Deja Vu 43 Years and Counting...

When this blog was started as a project to air some views and maybe make a little money on the side, the name, Thought Puh-leeze was not my invention, but that of my then-partner who has recently become a non-partner, due mostly to being a non-participant and soon, in my mind, a non-entity.

It's difficult when one realizes that bonds formed years ago still have the same petty strings attached and that those fragile things we call egos can still be damaged and hurt by blunt talk. What's particularly discouraging, though, is that one's feelings would rank above and beyond the purpose of informed dissent and minor matters such as free speech, the US Constitution, the Bill of Rights and habeas corpus.

But that is as it is, and so shall it remain.
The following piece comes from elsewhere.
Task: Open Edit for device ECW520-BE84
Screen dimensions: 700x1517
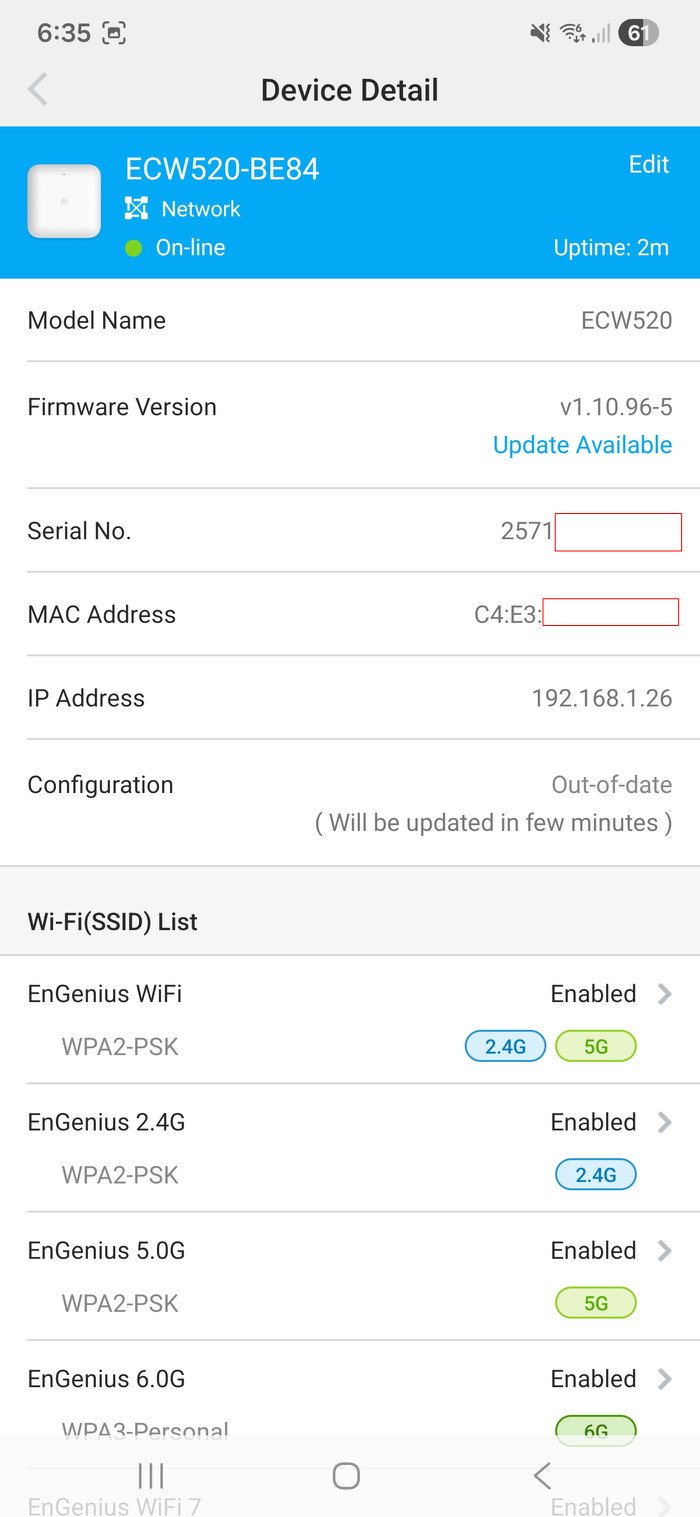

Getting back to the name of this blog, and the photo I chose as its signature image, the infamous picture of Lee Harvey Oswald being shot by Jack Ruby in a Texas courthouse basement. For years - actually all 43 of them - I've wondered about who that surprised lawman in the hat might be. His identity seemed as much a mystery as the intrigue surrounding the death of President John Fitzgerald Kennedy, but today, there he was, as large as life on the NBC Nightly News, one Jim Levealle, a Pearl Harbor survivor and in 1963, a homicide detective in Dallas. Levealle is the man on Oswald's right in the photo, the man in the Stetson hat.

So, now I know all of the people in the photo, but why do I not believe that Lee Harvey Oswald acted alone, that he alone, a madman with a rifle six stories above and half a block away - and no apparent reason, would kill a president?

The question haunts our generation and peers into our collective psyche. Who killed Kennedy? And why? In days that seem all too familiar, our current president resists good advice, our Congress fails to act and the same players from 43 years ago reappear as chimeras and nymphs with lutes, singing songs and carrying signs. We cannot forget, nor should we fail to ask until we are answered.